> EXTRACTED DATA
______________________________

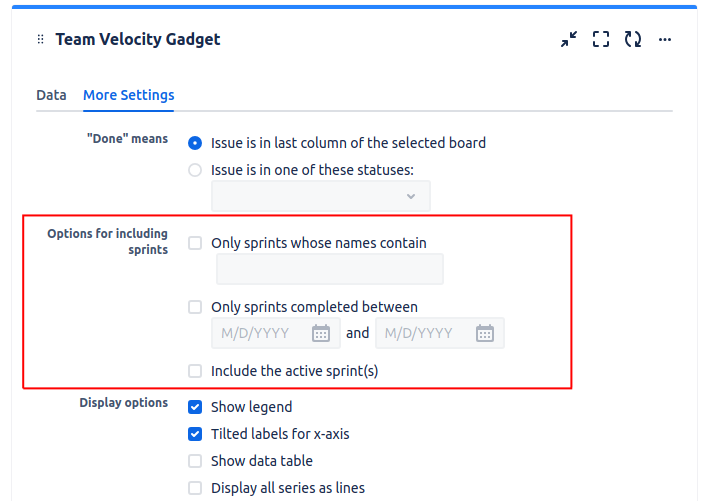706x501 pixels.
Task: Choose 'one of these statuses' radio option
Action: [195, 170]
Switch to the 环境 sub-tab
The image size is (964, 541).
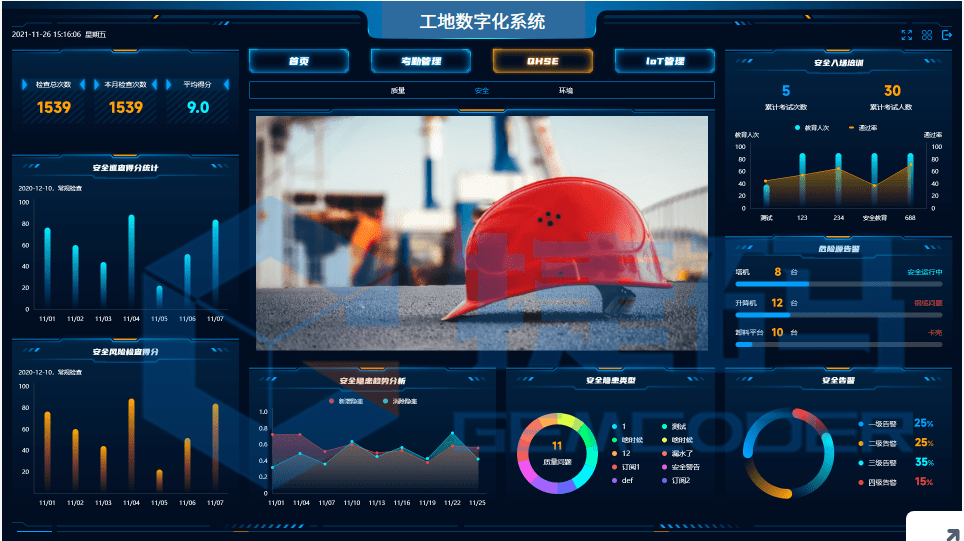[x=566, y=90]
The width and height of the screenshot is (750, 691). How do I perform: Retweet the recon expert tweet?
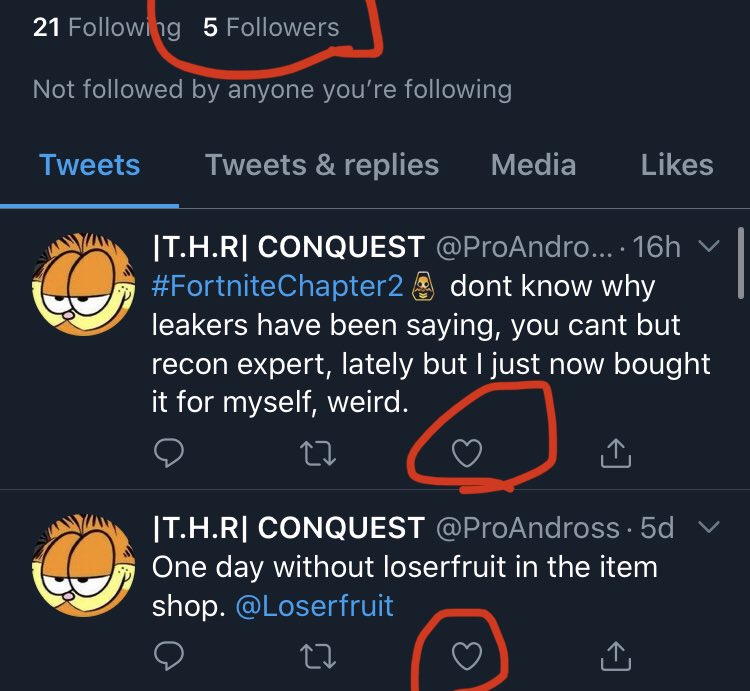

______________________________

Copy out all of the lines above word for word, leaving out the pictures.

> SOLUTION TO THIS TASK
706x501 pixels.
Task: Choose 'one of these statuses' radio option
Action: [195, 170]
Switch to the 环境 sub-tab
The image size is (964, 541).
[x=566, y=90]
The width and height of the screenshot is (750, 691). How do I perform: Retweet the recon expert tweet?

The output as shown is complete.